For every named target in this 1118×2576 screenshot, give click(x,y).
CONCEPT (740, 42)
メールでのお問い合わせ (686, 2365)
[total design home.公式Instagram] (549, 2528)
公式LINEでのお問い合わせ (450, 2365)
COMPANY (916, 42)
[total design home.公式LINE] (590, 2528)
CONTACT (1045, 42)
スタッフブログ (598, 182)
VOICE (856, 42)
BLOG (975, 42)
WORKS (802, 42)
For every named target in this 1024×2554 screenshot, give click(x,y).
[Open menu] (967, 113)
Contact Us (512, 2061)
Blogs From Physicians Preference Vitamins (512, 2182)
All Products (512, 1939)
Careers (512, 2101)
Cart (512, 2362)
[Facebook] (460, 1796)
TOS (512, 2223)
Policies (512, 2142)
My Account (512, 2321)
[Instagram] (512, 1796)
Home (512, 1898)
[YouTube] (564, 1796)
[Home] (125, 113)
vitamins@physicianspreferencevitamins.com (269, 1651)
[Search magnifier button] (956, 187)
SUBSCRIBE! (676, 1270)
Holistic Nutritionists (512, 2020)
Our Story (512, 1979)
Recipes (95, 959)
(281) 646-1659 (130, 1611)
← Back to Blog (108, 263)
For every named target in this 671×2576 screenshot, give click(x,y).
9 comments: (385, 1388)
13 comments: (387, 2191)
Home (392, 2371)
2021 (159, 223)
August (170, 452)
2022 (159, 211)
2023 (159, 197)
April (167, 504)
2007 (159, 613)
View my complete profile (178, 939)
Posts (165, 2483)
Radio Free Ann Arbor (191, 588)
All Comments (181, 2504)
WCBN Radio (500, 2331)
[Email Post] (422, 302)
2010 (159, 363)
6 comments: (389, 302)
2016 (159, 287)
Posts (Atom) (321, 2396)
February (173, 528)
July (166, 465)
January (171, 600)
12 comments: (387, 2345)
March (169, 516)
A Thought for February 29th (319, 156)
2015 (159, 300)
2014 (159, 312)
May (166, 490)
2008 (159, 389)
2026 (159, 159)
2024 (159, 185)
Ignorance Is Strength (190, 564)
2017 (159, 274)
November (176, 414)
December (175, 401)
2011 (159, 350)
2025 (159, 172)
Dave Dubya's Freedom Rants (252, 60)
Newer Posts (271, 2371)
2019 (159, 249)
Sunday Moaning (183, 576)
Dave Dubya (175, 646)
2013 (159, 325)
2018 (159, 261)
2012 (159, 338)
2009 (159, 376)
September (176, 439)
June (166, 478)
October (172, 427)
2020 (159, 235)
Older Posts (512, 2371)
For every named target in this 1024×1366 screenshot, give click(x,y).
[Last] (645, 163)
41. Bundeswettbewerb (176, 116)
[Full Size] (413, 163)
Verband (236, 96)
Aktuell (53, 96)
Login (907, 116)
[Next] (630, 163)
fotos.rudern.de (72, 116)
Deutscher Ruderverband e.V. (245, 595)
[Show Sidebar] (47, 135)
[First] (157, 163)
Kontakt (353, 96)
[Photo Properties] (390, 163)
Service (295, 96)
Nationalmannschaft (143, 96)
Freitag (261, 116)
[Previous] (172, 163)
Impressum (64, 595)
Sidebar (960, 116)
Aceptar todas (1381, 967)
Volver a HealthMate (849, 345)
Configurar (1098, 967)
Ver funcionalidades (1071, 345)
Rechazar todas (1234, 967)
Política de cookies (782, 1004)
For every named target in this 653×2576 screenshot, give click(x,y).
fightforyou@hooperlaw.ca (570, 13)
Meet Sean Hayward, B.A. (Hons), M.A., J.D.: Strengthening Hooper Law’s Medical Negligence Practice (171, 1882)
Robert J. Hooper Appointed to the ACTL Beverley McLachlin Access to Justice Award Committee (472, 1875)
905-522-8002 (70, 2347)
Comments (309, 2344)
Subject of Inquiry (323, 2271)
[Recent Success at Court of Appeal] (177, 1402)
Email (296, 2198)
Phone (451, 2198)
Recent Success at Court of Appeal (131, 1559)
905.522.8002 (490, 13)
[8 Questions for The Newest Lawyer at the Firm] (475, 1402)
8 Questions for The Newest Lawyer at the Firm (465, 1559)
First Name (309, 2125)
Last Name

================================

**Your assignment**
Without changing a word, write out each entry again.

**Solution for this exercise**
For every named target in this 1118×2576 screenshot, give click(x,y).
CONCEPT (740, 42)
メールでのお問い合わせ (686, 2365)
[total design home.公式Instagram] (549, 2528)
公式LINEでのお問い合わせ (450, 2365)
COMPANY (916, 42)
[total design home.公式LINE] (590, 2528)
CONTACT (1045, 42)
スタッフブログ (598, 182)
VOICE (856, 42)
BLOG (975, 42)
WORKS (802, 42)
For every named target in this 1024×2554 screenshot, give click(x,y).
[Open menu] (967, 113)
Contact Us (512, 2061)
Blogs From Physicians Preference Vitamins (512, 2182)
All Products (512, 1939)
Careers (512, 2101)
Cart (512, 2362)
[Facebook] (460, 1796)
TOS (512, 2223)
Policies (512, 2142)
My Account (512, 2321)
[Instagram] (512, 1796)
Home (512, 1898)
[YouTube] (564, 1796)
[Home] (125, 113)
vitamins@physicianspreferencevitamins.com (269, 1651)
[Search magnifier button] (956, 187)
SUBSCRIBE! (676, 1270)
Holistic Nutritionists (512, 2020)
Our Story (512, 1979)
Recipes (95, 959)
(281) 646-1659 (130, 1611)
← Back to Blog (108, 263)
For every named target in this 671×2576 screenshot, give click(x,y).
9 comments: (385, 1388)
13 comments: (387, 2191)
Home (392, 2371)
2021 (159, 223)
August (170, 452)
2022 (159, 211)
2023 (159, 197)
April (167, 504)
2007 (159, 613)
View my complete profile (178, 939)
Posts (165, 2483)
Radio Free Ann Arbor (191, 588)
All Comments (181, 2504)
WCBN Radio (500, 2331)
[Email Post] (422, 302)
2010 (159, 363)
6 comments: (389, 302)
2016 (159, 287)
Posts (Atom) (321, 2396)
February (173, 528)
July (166, 465)
January (171, 600)
12 comments: (387, 2345)
March (169, 516)
A Thought for February 29th (319, 156)
2015 (159, 300)
2014 (159, 312)
May (166, 490)
2008 (159, 389)
2026 (159, 159)
2024 (159, 185)
Ignorance Is Strength (190, 564)
2017 (159, 274)
November (176, 414)
December (175, 401)
2011 (159, 350)
2025 (159, 172)
Dave Dubya's Freedom Rants (252, 60)
Newer Posts (271, 2371)
2019 (159, 249)
Sunday Moaning (183, 576)
Dave Dubya (175, 646)
2013 (159, 325)
2018 (159, 261)
2012 (159, 338)
2009 (159, 376)
September (176, 439)
June (166, 478)
October (172, 427)
2020 (159, 235)
Older Posts (512, 2371)
For every named target in this 1024×1366 screenshot, give click(x,y).
[Last] (645, 163)
41. Bundeswettbewerb (176, 116)
[Full Size] (413, 163)
Verband (236, 96)
Aktuell (53, 96)
Login (907, 116)
[Next] (630, 163)
fotos.rudern.de (72, 116)
Deutscher Ruderverband e.V. (245, 595)
[Show Sidebar] (47, 135)
[First] (157, 163)
Kontakt (353, 96)
[Photo Properties] (390, 163)
Service (295, 96)
Nationalmannschaft (143, 96)
Freitag (261, 116)
[Previous] (172, 163)
Impressum (64, 595)
Sidebar (960, 116)
Aceptar todas (1381, 967)
Volver a HealthMate (849, 345)
Configurar (1098, 967)
Ver funcionalidades (1071, 345)
Rechazar todas (1234, 967)
Política de cookies (782, 1004)
For every named target in this 653×2576 screenshot, give click(x,y).
fightforyou@hooperlaw.ca (570, 13)
Meet Sean Hayward, B.A. (Hons), M.A., J.D.: Strengthening Hooper Law’s Medical Negligence Practice (171, 1882)
Robert J. Hooper Appointed to the ACTL Beverley McLachlin Access to Justice Award Committee (472, 1875)
905-522-8002 (70, 2347)
Comments (309, 2344)
Subject of Inquiry (323, 2271)
[Recent Success at Court of Appeal] (177, 1402)
Email (296, 2198)
Phone (451, 2198)
Recent Success at Court of Appeal (131, 1559)
905.522.8002 (490, 13)
[8 Questions for The Newest Lawyer at the Firm] (475, 1402)
8 Questions for The Newest Lawyer at the Firm (465, 1559)
First Name (309, 2125)
Last Name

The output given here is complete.